* Source data

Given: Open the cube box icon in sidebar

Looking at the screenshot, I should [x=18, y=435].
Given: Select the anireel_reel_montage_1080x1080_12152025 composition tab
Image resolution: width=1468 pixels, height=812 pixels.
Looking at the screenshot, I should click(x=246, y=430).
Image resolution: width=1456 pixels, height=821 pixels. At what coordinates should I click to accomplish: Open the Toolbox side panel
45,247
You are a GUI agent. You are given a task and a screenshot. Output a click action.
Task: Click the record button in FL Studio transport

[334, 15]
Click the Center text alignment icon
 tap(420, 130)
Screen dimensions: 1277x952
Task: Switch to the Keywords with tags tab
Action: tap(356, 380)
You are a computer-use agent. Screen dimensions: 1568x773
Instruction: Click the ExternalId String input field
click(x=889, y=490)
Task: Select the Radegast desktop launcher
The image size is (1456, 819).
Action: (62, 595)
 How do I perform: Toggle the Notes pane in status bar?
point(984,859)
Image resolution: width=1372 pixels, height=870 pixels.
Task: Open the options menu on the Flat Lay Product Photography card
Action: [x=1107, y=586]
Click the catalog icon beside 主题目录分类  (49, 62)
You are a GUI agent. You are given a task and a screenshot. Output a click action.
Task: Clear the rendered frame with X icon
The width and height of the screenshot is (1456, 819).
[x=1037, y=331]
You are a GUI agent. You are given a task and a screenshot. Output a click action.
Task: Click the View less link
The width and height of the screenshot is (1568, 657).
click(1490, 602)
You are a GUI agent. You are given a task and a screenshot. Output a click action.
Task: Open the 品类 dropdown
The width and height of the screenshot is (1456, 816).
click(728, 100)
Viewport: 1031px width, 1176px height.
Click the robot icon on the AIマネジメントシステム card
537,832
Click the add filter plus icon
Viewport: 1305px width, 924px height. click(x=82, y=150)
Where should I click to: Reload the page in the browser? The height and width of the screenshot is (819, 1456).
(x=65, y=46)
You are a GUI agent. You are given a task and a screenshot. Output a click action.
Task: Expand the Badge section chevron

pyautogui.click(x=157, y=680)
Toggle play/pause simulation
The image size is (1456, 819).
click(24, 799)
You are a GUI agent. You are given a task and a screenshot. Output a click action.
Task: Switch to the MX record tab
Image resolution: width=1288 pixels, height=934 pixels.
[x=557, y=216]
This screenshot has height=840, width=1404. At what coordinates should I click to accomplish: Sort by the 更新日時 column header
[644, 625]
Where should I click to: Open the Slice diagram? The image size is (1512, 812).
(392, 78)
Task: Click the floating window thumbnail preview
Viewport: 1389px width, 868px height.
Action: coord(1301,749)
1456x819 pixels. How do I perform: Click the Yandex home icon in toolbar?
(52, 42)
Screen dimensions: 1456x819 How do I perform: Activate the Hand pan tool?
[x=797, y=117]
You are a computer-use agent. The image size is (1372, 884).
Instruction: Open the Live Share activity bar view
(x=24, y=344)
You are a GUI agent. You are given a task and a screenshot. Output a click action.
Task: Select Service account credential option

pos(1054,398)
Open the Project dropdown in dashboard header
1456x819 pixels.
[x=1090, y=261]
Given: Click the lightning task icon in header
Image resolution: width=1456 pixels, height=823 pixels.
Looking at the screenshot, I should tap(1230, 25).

* Exercise
The lines above that hold the word "computer" are the ones to copy.

* Answer section
You are a computer-use agent. Screen dimensions: 1568x773
You are a computer-use agent. The image size is (1372, 884).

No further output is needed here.